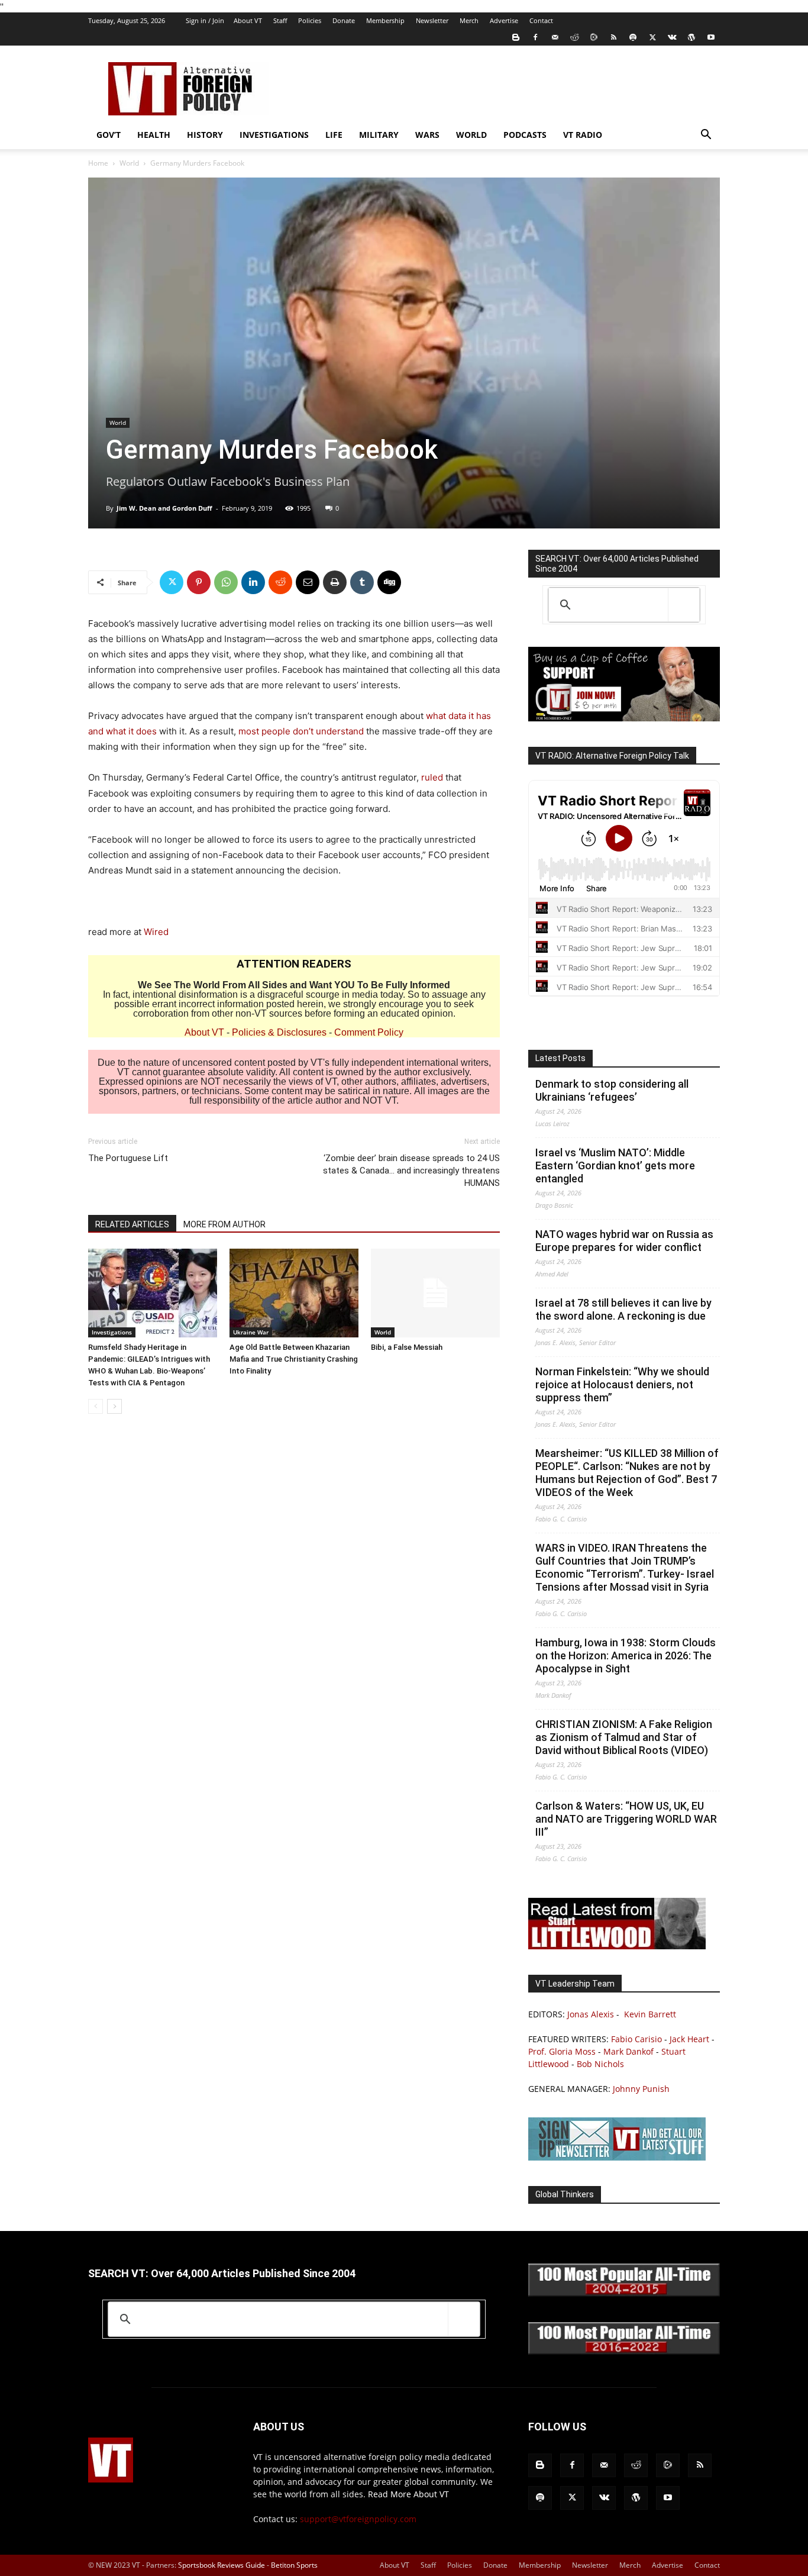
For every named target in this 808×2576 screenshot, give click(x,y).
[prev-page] (95, 1406)
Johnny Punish (641, 2088)
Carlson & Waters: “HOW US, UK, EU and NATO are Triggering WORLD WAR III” (626, 1819)
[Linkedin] (253, 582)
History (205, 134)
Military (379, 134)
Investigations (274, 134)
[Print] (335, 582)
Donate (343, 20)
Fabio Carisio (636, 2039)
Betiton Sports (294, 2565)
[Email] (307, 582)
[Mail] (555, 37)
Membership (385, 20)
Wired (156, 931)
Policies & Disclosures (279, 1032)
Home (98, 163)
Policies (309, 20)
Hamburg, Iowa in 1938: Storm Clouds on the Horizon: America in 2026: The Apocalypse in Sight (625, 1655)
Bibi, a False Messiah (406, 1347)
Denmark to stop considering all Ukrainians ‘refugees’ (612, 1090)
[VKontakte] (672, 37)
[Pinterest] (199, 582)
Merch (469, 20)
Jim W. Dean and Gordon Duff (164, 508)
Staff (280, 20)
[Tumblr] (362, 582)
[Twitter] (652, 37)
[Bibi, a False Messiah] (435, 1293)
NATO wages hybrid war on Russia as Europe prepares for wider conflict (624, 1240)
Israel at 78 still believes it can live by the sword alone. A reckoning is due (623, 1309)
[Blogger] (516, 37)
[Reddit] (574, 37)
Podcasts (525, 134)
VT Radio (582, 134)
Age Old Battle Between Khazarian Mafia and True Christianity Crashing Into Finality (294, 1359)
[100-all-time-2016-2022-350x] (624, 2351)
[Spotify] (633, 37)
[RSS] (613, 37)
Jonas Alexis (590, 2014)
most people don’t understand (301, 731)
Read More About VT (408, 2494)
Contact (541, 20)
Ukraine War (251, 1332)
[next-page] (114, 1406)
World (471, 134)
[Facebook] (535, 37)
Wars (427, 134)
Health (153, 134)
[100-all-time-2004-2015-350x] (624, 2293)
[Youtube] (711, 37)
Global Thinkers (564, 2194)
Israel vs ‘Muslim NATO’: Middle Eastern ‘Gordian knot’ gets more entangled (615, 1165)
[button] (705, 135)
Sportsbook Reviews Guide (221, 2565)
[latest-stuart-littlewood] (617, 1946)
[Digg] (389, 582)
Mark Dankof (628, 2051)
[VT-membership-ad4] (624, 718)
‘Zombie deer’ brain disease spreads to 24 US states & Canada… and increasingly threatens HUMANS (411, 1170)
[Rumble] (594, 37)
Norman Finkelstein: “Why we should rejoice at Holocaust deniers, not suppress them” (622, 1384)
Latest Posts (560, 1058)
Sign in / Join (205, 20)
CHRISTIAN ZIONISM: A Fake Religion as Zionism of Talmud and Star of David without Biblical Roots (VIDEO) (623, 1737)
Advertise (504, 20)
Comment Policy (368, 1032)
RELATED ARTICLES (132, 1224)
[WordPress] (691, 37)
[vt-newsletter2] (617, 2157)
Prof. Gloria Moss (562, 2051)
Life (333, 134)
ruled (432, 777)
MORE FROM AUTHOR (224, 1224)
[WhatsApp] (226, 582)
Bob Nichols (600, 2063)
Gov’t (108, 134)
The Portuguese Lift (128, 1158)
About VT (248, 20)
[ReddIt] (280, 582)
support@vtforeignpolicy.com (358, 2519)
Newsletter (432, 20)
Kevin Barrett (650, 2014)
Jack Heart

• _What is expected_: Write out all the records again, exactly, minus any pictures.

• _Problem solution_:
For every named target in this 808×2576 screenshot, give click(x,y).
[prev-page] (95, 1406)
Johnny Punish (641, 2088)
Carlson & Waters: “HOW US, UK, EU and NATO are Triggering WORLD WAR III” (626, 1819)
[Linkedin] (253, 582)
History (205, 134)
Military (379, 134)
Investigations (274, 134)
[Print] (335, 582)
Donate (343, 20)
Fabio Carisio (636, 2039)
Betiton Sports (294, 2565)
[Email] (307, 582)
[Mail] (555, 37)
Membership (385, 20)
Wired (156, 931)
Policies & Disclosures (279, 1032)
Home (98, 163)
Policies (309, 20)
Hamburg, Iowa in 1938: Storm Clouds on the Horizon: America in 2026: The Apocalypse in Sight (625, 1655)
Bibi, a False Messiah (406, 1347)
Denmark to stop considering all Ukrainians ‘refugees’ (612, 1090)
[VKontakte] (672, 37)
[Pinterest] (199, 582)
Merch (469, 20)
Jim W. Dean and Gordon Duff (164, 508)
Staff (280, 20)
[Tumblr] (362, 582)
[Twitter] (652, 37)
[Bibi, a False Messiah] (435, 1293)
NATO wages hybrid war on Russia as Europe prepares for wider conflict (624, 1240)
Israel at 78 still believes it can live by the sword alone. A reckoning is due (623, 1309)
[Blogger] (516, 37)
[Reddit] (574, 37)
Podcasts (525, 134)
VT Radio (582, 134)
Age Old Battle Between Khazarian Mafia and True Christianity Crashing Into Finality (294, 1359)
[100-all-time-2016-2022-350x] (624, 2351)
[Spotify] (633, 37)
[RSS] (613, 37)
Jonas Alexis (590, 2014)
most people don’t understand (301, 731)
Read More About VT (408, 2494)
Contact (541, 20)
Ukraine War (251, 1332)
[next-page] (114, 1406)
World (471, 134)
[Facebook] (535, 37)
Wars (427, 134)
Health (153, 134)
[100-all-time-2004-2015-350x] (624, 2293)
[Youtube] (711, 37)
Global Thinkers (564, 2194)
Israel vs ‘Muslim NATO’: Middle Eastern ‘Gordian knot’ gets more entangled (615, 1165)
[button] (705, 135)
Sportsbook Reviews Guide (221, 2565)
[latest-stuart-littlewood] (617, 1946)
[Digg] (389, 582)
Mark Dankof (628, 2051)
[VT-membership-ad4] (624, 718)
‘Zombie deer’ brain disease spreads to 24 US states & Canada… and increasingly threatens HUMANS (411, 1170)
[Rumble] (594, 37)
Norman Finkelstein: “Why we should rejoice at Holocaust deniers, not suppress them” (622, 1384)
Latest Posts (560, 1058)
Sign in / Join (205, 20)
CHRISTIAN ZIONISM: A Fake Religion as Zionism of Talmud and Star of David without Biblical Roots (VIDEO) (623, 1737)
Advertise (504, 20)
Comment Policy (368, 1032)
RELATED ARTICLES (132, 1224)
[WordPress] (691, 37)
[vt-newsletter2] (617, 2157)
Prof. Gloria Moss (562, 2051)
Life (333, 134)
ruled (432, 777)
MORE FROM AUTHOR (224, 1224)
[WhatsApp] (226, 582)
Bob Nichols (600, 2063)
Gov’t (108, 134)
The Portuguese Lift (128, 1158)
About VT (248, 20)
[ReddIt] (280, 582)
support@vtforeignpolicy.com (358, 2519)
Newsletter (432, 20)
Kevin Barrett (650, 2014)
Jack Heart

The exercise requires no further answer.